Though he might be a thoroughly cliche examples of a jazz musician, there aren’t actually a lot of trumpet players who genuinely seem to channel the spirit of Miles Davis, but Keyon Harrold is a notable exception. Harrold’s set at Rough Trade bore some of the hallmarks of the Prince of Darkness - sly and pointed upward climbs, heated and ringing single notes, a sort of devotional energy and rock n’ roll bravado - but with a wide and twisty harmonic palette and 21st century technological attitudes. Harrold even cribbed a little bit of Davis’s wry pop-melodicism, peppering originals with quotes from old classics like “My Favorite Things” and newer classics like OutKast’s “Spottieottiedopalicious”. Not to be boxed in the past though, Harrold ended his set with a blistering rendition of Childish Gambino’s 2018 song “This is America”, translating the unmelodicized trap chorus into a punchy, searing statement.
Another group right on the edge of contemporary music making, L’Rain, played a strong, controlled-but-loose set at Music Hall of Williamsburg.

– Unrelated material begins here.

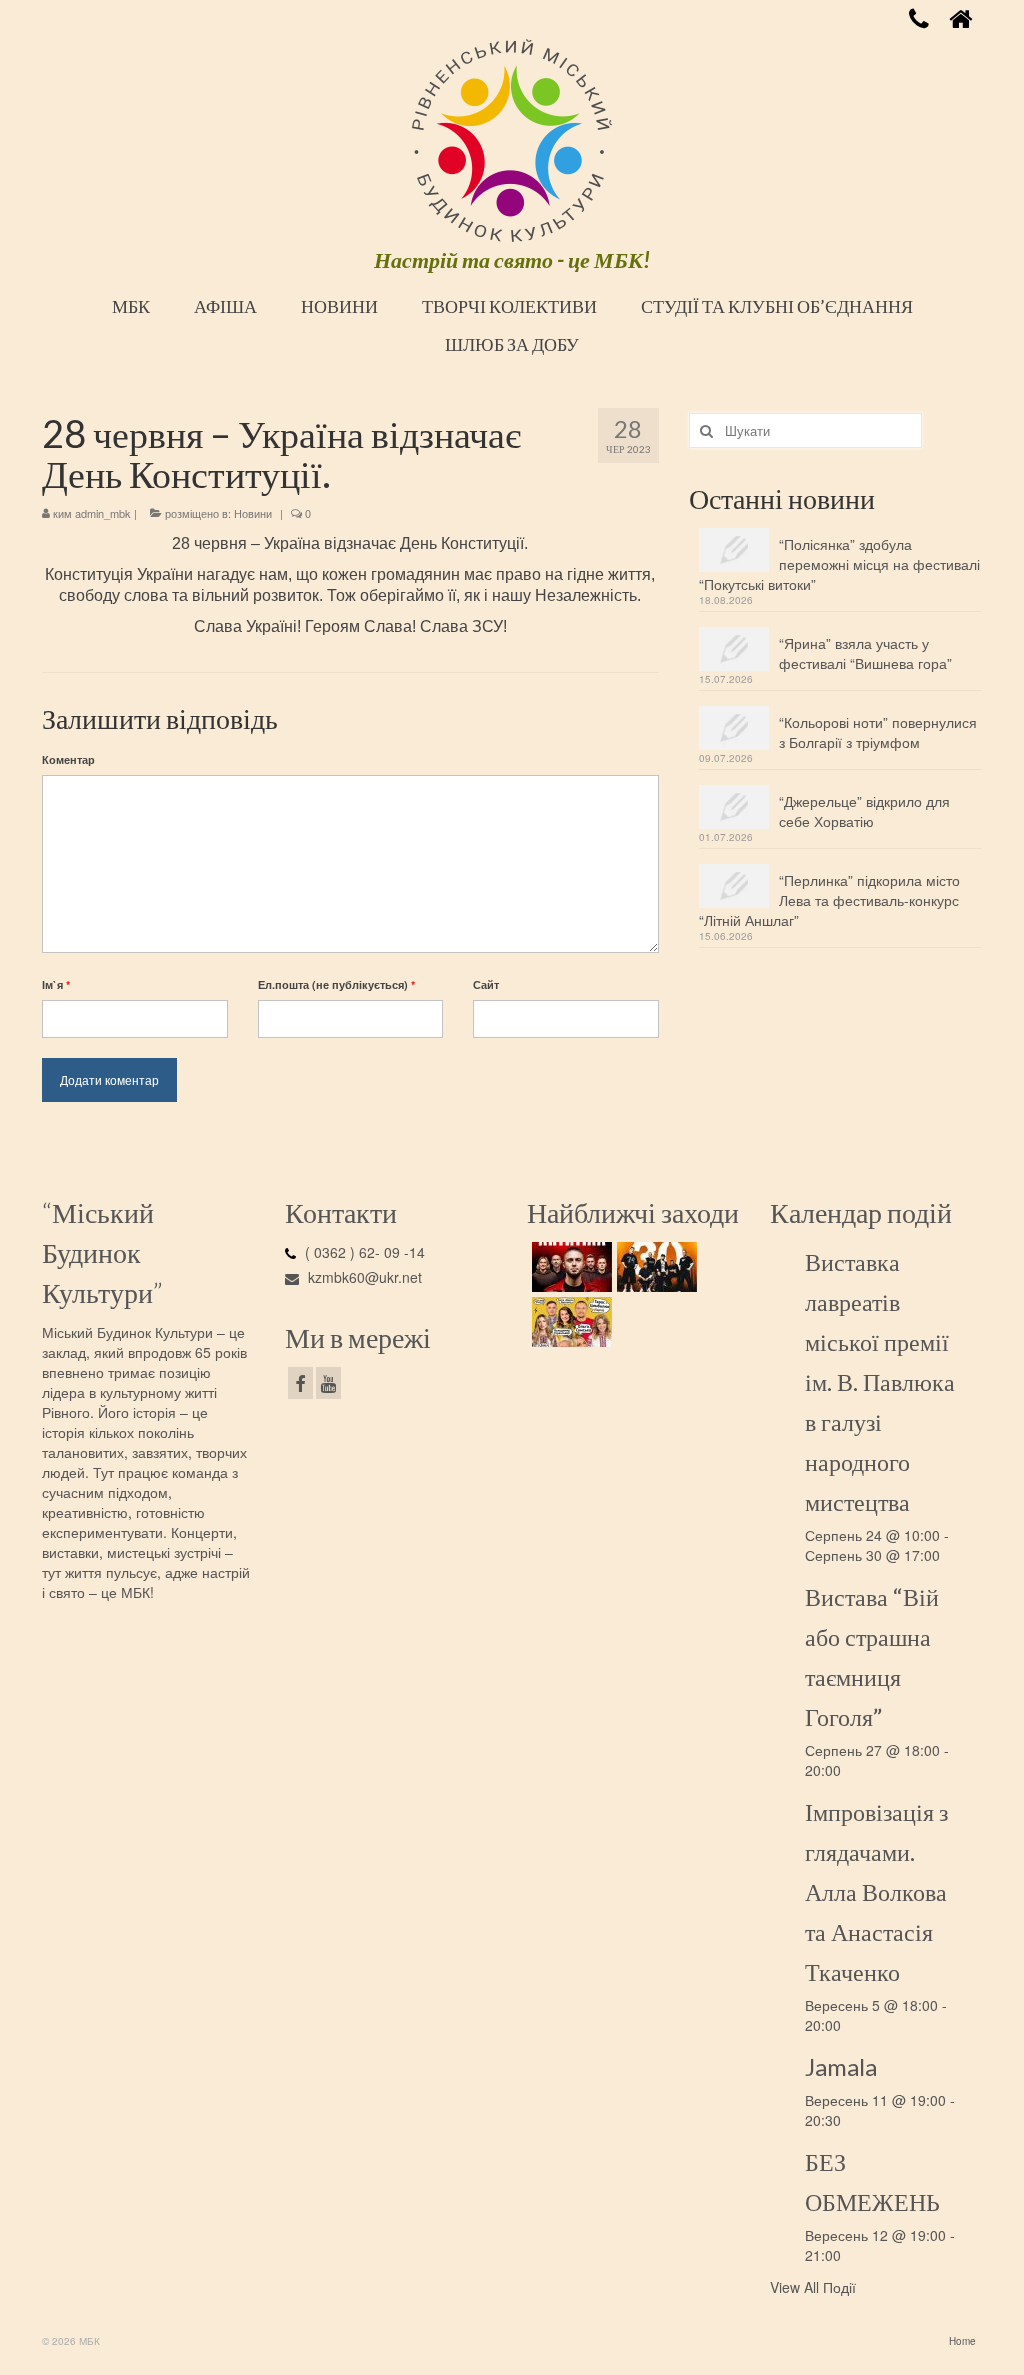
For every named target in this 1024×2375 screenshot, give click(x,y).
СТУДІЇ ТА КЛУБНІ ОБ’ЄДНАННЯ (777, 306)
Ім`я (56, 984)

L’Rain’s music captured the echoey, downtempo energy of late-2010’s guitar soul of musicians like Frank Ocean and Steve Lacey, but with a series of sharp edges - axis-titling harmonic shifts, chopped vocal samples and outright free jazz sound storms drifted in and out like vivid lucid dreams. Underneath the Kaoss samples and harmonized sax colors was a vulnerable-but-confident emotional appeal - L’Rain mixed in spoken intonations and a kind of sardonic laughter in between melodies, a raw, genuine human element.
It was pleasantly surprising to see the vocal elements continue through the night back at Rough Trade, where Ben Williams - apparently not content with just being one of the world’s most beloved jazz bassists - showed off his formidable singing voice with his “I Am A Man” project. Inspired by the Memphis Sanitation Worker’s strike, William’s project recalled a late-60’s/early 70’s pan-Black American Music aesthetic, drawing emotional and optimistic influence from the effervescent soul of Marvin Gaye to the regal devotions of Pharaoh Sanders. Williams still had plenty of instances to show off his chops, skating through the whole range of his double bass with the Coltrane-like strength and content to lay deep in the pockets of his electric, supporting the energy of his bandmates.
Capping off the night at Rough Trade, someone similarly equipped with a from-vintage-to-the-future sensibility, was vocalist J. Hoard. The only thing Hoard had more in ample availability than his razor-sharp vocal accuracy was his radiant enthusiasm - every note, run and melody he sang didn’t come out of his mouth so much as it radiated out of the entire topography of his body. Hoard’s music had a gospel heart with a vigorous secular music spirit - he oscillated between tenderness and grandiosity within a matter of measures. Hoard’s strength also lay in his equal-opportunity musical affections; he was equally reverent toward pop covers as he was with standards, blazing through a metrically-shifting rendition of Celine Dion’s “That’s the Way It Is” then kneeling to give tender renditions of standards like “My Foolish Heart”, an artist everyone needs to have on their radar.